For his part, Guy has been pressing her for her hand—insisting, actually, in the most unpleasant and frankly alarming way. He tells her he’d like to hold her in his hand—“Slowly, keeping his gaze on his palm, he closed his muscular hand till the fingers were pressed down tightly and his knuckles showed white.” Yikes! She valiantly resists: “You can’t just say ‘that’s for me’ as if I were a cake in a confectioner’s window,” she insists, but he does anyway. He doesn’t improve his case when he says, “As if a woman’s career mattered, when she has a chance of marrying!” (To her credit, she laughs in his face, saying, “Do men think they are the be-all and end-all of a woman’s existence?

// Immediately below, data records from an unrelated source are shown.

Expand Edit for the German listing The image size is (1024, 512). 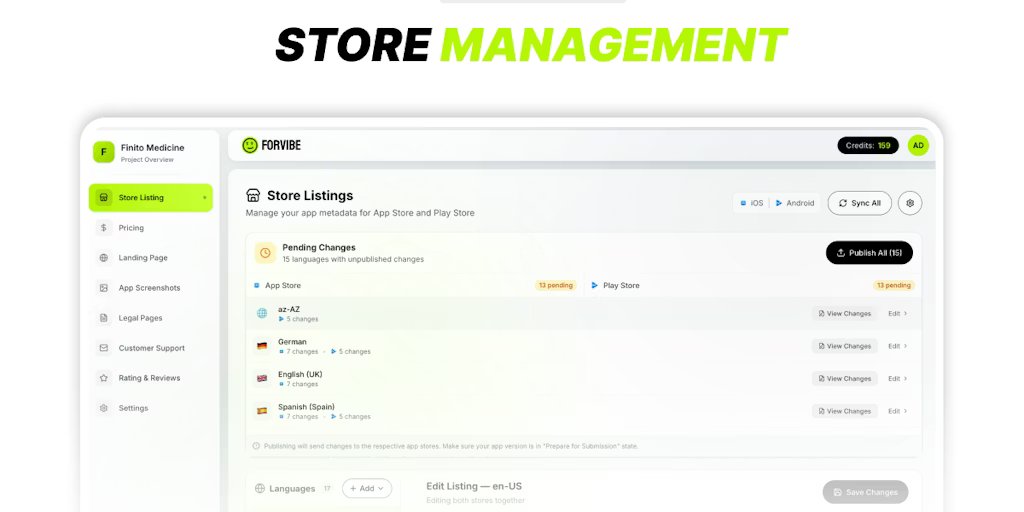898,346
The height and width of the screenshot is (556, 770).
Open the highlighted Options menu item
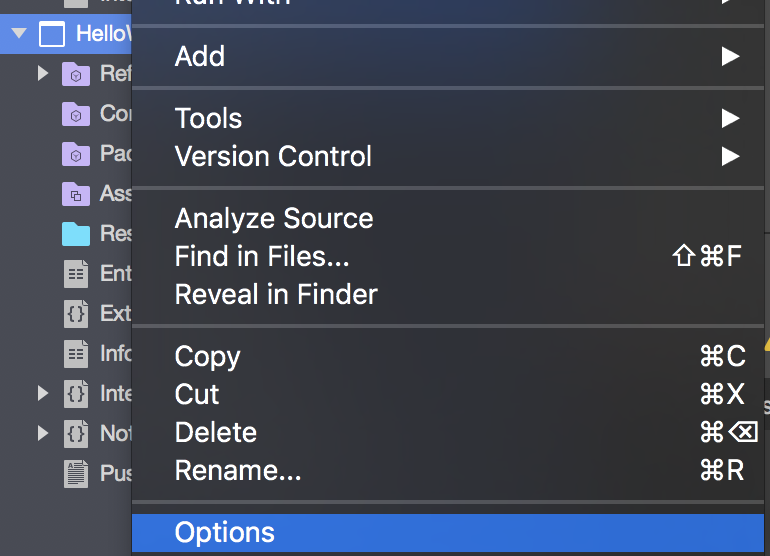tap(225, 532)
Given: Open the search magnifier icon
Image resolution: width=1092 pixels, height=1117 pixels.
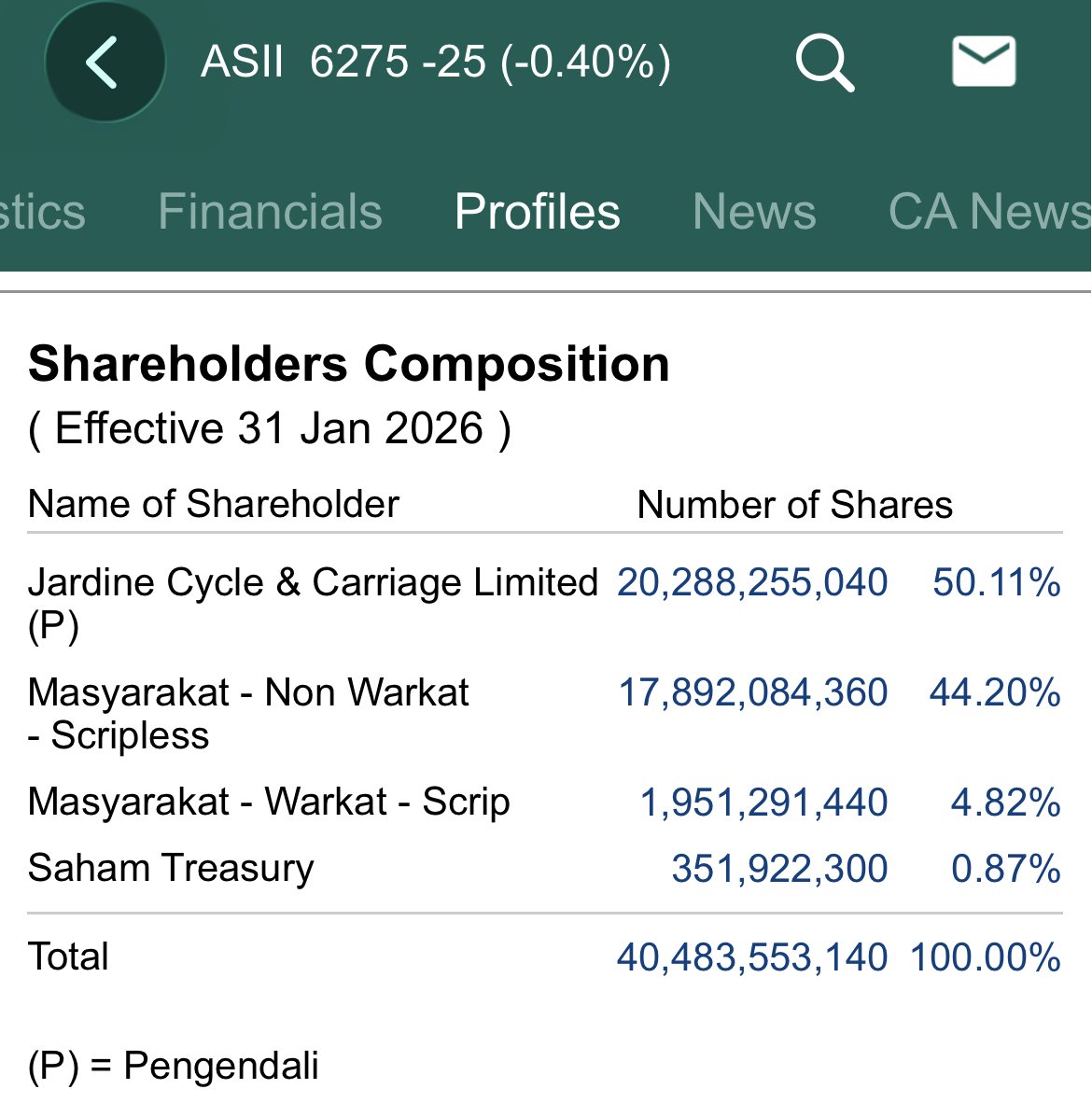Looking at the screenshot, I should pos(824,63).
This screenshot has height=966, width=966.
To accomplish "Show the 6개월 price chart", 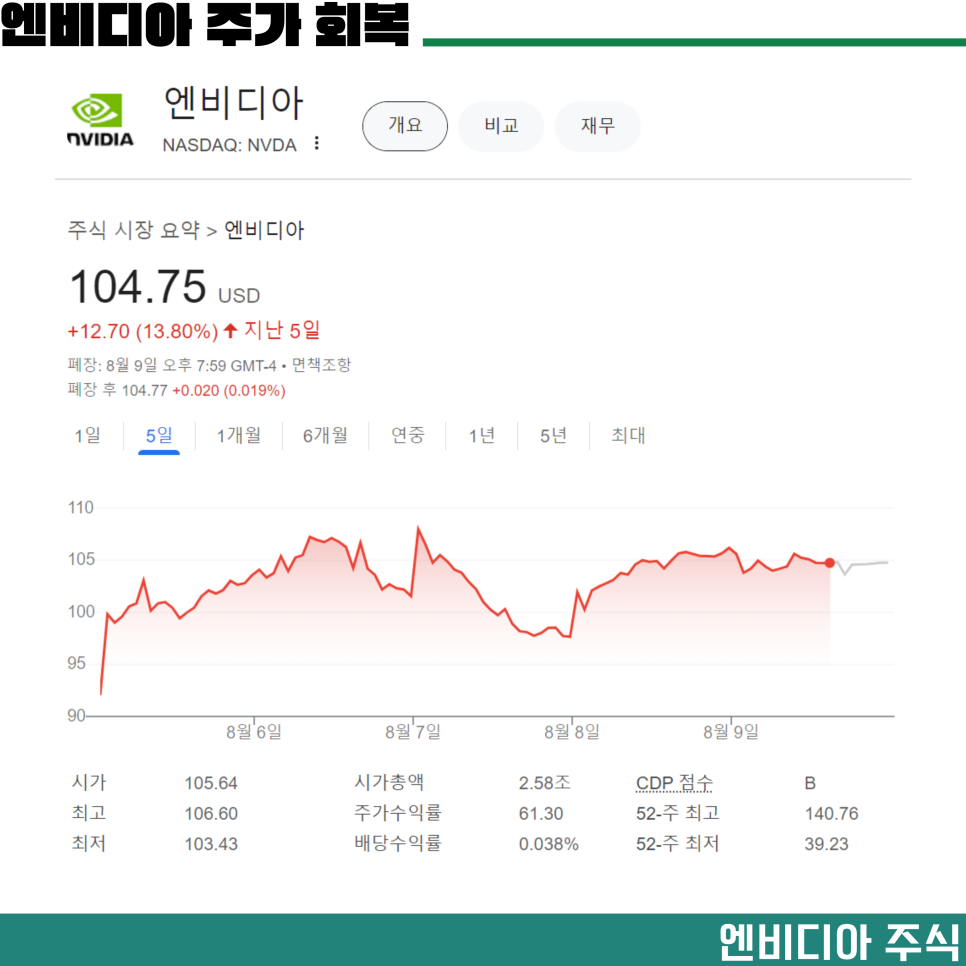I will coord(325,436).
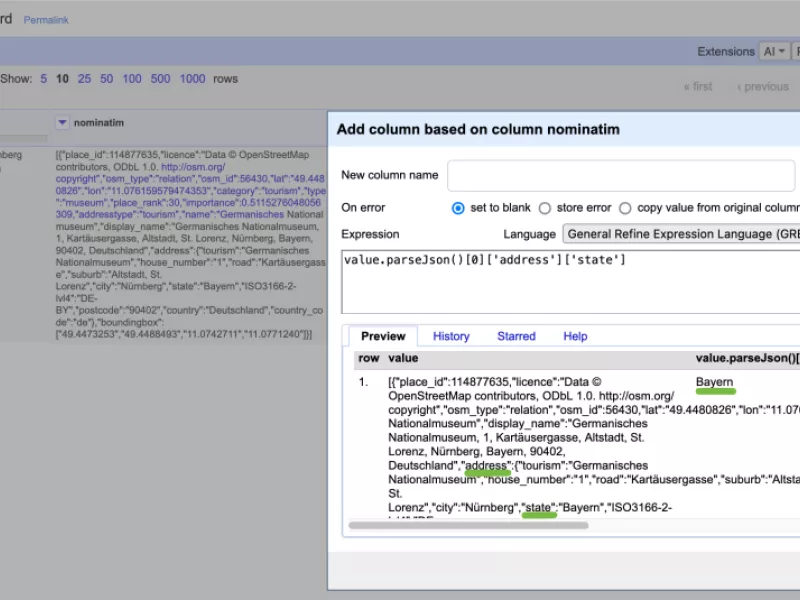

Do you think we’d throw anything over that we cared about, just to marry one of you?”) But she gets flustered when he kisses her, so she wonders, “Was this love, this pounding of the heart, this disturbance of the senses?” Eventually she figures out it’s not, but by then she believes it’s too late to get out of marrying Guy, which is a preposterous manifestation of honor, and I would say that it’s dishonorable to marry a man you don’t love, to yourself and to the gentleman in question.
Anyway,
everything sorts out in the end, as you know it will, but the great fun is
watching it all unfold. This book has some really lovely people in it, but tops
is Jacky’s nurse friend Bridget, who fortunately has to recover from her own
stomach troubles in the bed next to Jacky, so we have lots of time to
appreciate her sense of humor. Bridget is the kind of pal who, looking down on
her cafeteria tray, quips, “When I came off-duty I was hungry enough to eat a
dead dog, but I didn’t think I’d have to.” Pretty much everything she says is
equally glorious. Initially disappointed with Jacky’s looks, I was quickly won
over with her spunk and her ability to stand up for herself, even when facing dragons
like Dr. Broderick. I even liked Dr. Broderick, who really was mostly
respectful of Jacky, and at one point he berates himself for his hand in the
charade that was Jacky’s engagement to Guy in a way that felt honest: “Fool,
fool, fool! He had not even tried—not raised a hand to stop her falling into
Guy’s grasp. He’d shown too much darn self-sacrifice, too much nobility; in
fact, he’d been a stuffed shirt.” The question of who clubbed Jacky over the
head is a bit of unnecessary detour for the plot, though it’s not badly done,
and I was left wondering until the end, and the reveal offered some interesting
insights into minor characters. And the writing! So witty, so amusing, so
enjoyable! Writing this good is rare enough that it must be celebrated, and I
am happy to pop a cork for Norrey Ford and this lovely book.